Work item –
Your task is to retype, exactly, the line containing "Given: Add new content with the plus icon" and every later line through the end of the listing, with pictures omitted.

----------------------------------------

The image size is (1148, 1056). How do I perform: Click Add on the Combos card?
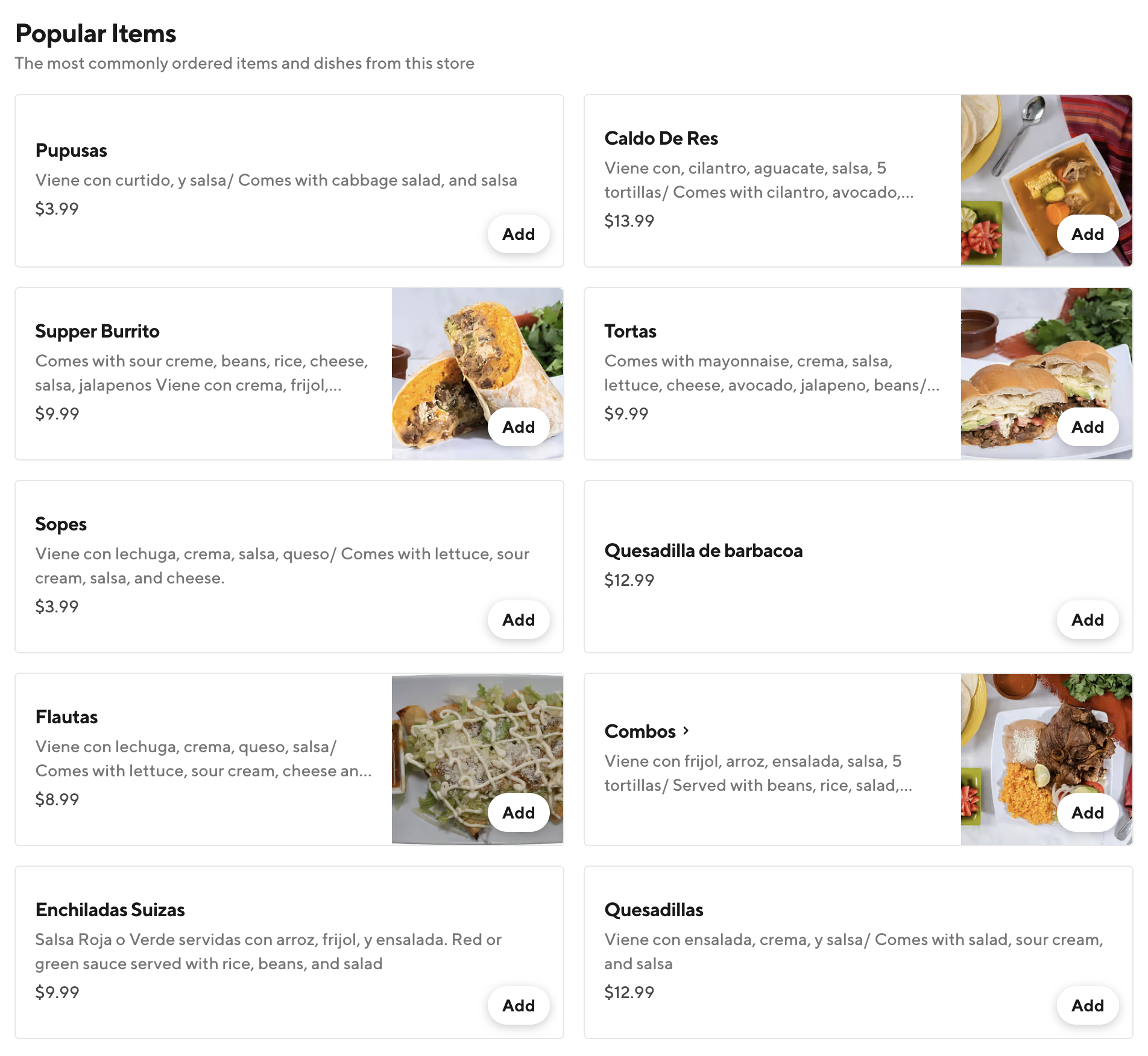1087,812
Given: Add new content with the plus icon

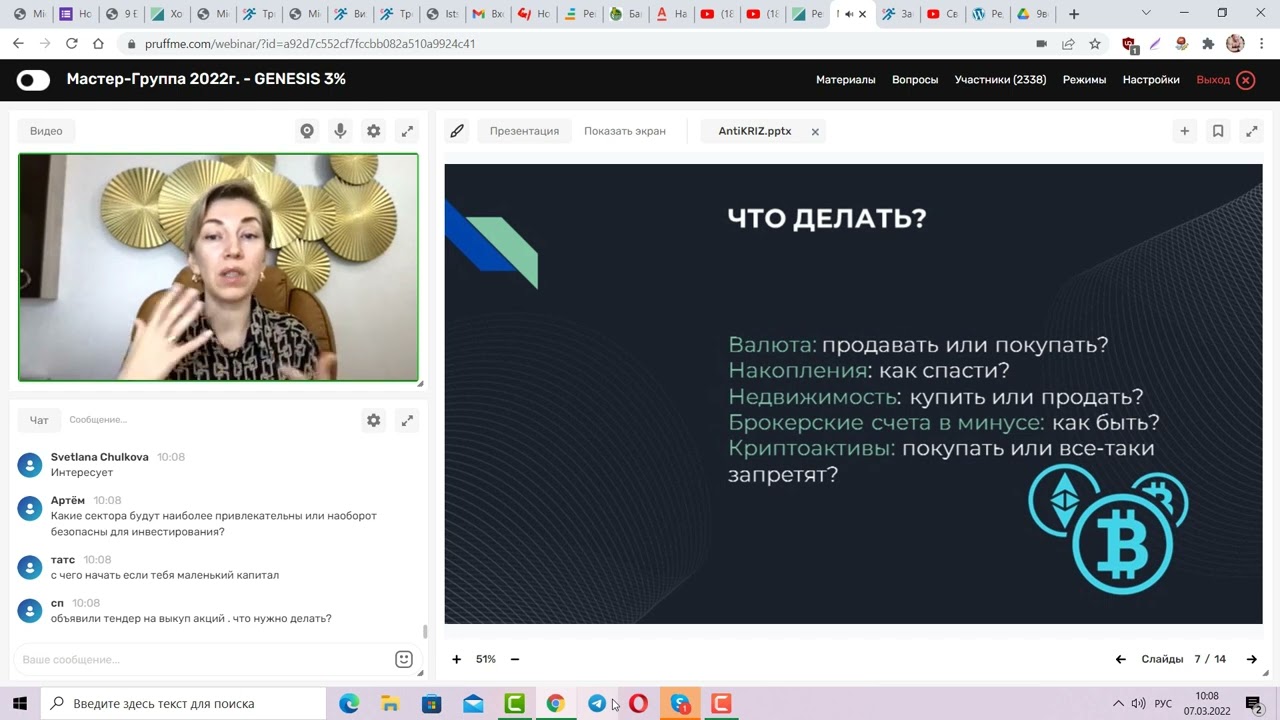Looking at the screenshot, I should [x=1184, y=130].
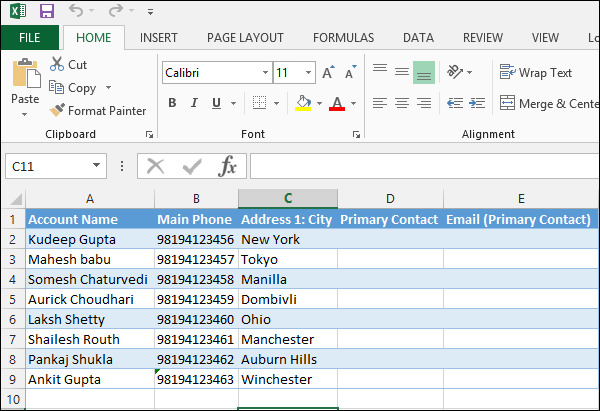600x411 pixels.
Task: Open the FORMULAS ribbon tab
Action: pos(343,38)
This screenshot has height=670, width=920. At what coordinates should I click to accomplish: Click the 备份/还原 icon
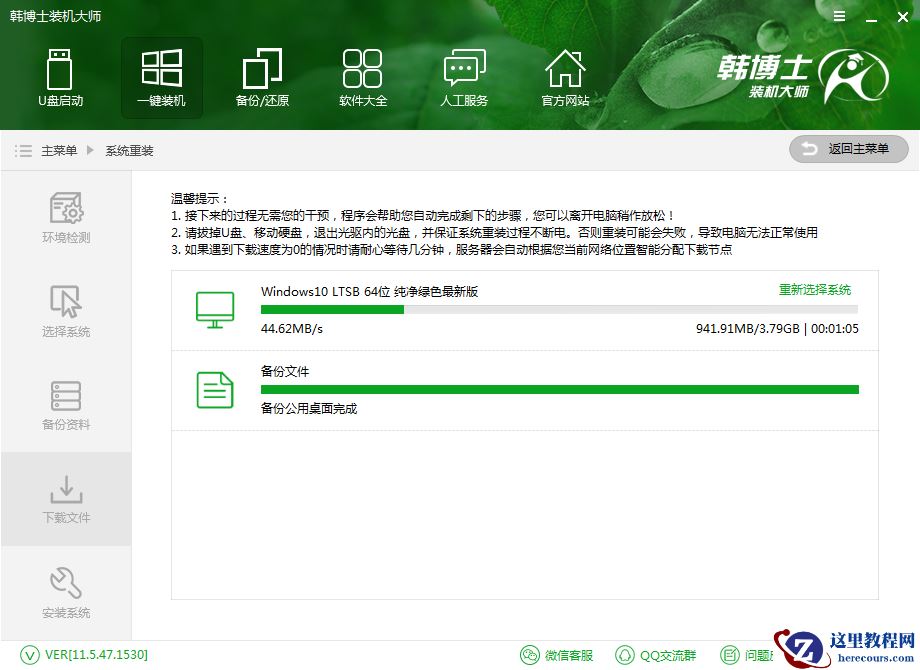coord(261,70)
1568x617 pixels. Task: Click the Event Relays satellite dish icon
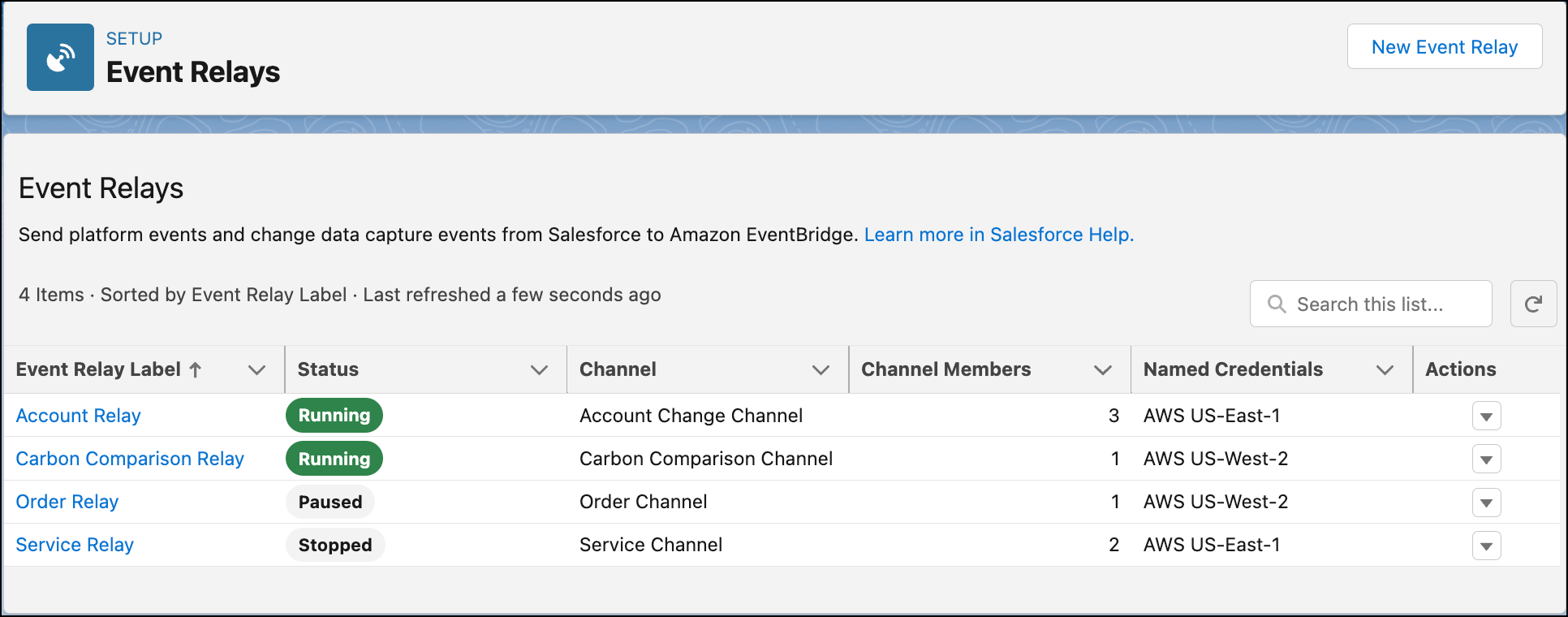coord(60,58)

----------------------------------------

Result –
Given: Add new content with the plus icon

Looking at the screenshot, I should [x=1184, y=130].
600x411 pixels.
Task: Open the FORMULAS ribbon tab
Action: pos(343,38)
This screenshot has height=670, width=920. At what coordinates should I click to accomplish: Click the 备份/还原 icon
coord(261,70)
1568x617 pixels. Task: Click the Event Relays satellite dish icon
coord(60,58)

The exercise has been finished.